Begin with the line that holds "The height and". Output it and all remaining lines of the material, verbatim, ending with the last.

(Records shown):
--------------------

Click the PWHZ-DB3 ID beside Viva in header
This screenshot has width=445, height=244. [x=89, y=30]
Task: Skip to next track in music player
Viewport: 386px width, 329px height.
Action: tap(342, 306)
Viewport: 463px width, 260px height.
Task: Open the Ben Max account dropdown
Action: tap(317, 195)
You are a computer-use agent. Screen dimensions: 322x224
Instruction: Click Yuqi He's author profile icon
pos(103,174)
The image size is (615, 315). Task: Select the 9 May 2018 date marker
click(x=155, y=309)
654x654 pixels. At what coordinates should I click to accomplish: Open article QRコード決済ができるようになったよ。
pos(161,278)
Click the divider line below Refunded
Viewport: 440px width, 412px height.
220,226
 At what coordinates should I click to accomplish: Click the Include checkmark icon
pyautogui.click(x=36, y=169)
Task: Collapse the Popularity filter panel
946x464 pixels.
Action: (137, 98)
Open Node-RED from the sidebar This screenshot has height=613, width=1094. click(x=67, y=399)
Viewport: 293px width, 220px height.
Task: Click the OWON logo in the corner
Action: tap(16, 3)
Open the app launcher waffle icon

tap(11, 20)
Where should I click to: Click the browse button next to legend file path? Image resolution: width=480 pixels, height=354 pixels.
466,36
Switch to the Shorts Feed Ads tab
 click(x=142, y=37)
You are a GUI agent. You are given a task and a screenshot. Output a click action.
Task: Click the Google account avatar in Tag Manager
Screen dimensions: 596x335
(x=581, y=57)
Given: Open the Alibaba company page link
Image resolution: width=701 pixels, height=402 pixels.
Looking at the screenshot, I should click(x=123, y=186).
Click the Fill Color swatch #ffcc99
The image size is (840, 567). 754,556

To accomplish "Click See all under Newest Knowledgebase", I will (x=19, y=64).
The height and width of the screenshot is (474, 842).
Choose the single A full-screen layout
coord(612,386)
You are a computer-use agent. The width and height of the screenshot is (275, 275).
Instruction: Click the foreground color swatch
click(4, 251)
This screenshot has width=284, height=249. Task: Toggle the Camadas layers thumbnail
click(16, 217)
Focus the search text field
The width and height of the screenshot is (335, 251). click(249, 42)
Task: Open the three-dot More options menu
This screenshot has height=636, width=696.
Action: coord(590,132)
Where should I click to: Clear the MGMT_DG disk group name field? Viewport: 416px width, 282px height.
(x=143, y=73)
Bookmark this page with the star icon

--------------------

(Result of this task):
The height and width of the screenshot is (474, 842).
Choose the single A full-screen layout
coord(612,386)
You are a computer-use agent. The width and height of the screenshot is (275, 275).
Instruction: Click the foreground color swatch
click(4, 251)
This screenshot has width=284, height=249. Task: Toggle the Camadas layers thumbnail
click(16, 217)
Focus the search text field
The width and height of the screenshot is (335, 251). click(249, 42)
Task: Open the three-dot More options menu
This screenshot has height=636, width=696.
Action: coord(590,132)
Where should I click to: Clear the MGMT_DG disk group name field? Viewport: 416px width, 282px height.
(x=143, y=73)
Bookmark this page with the star icon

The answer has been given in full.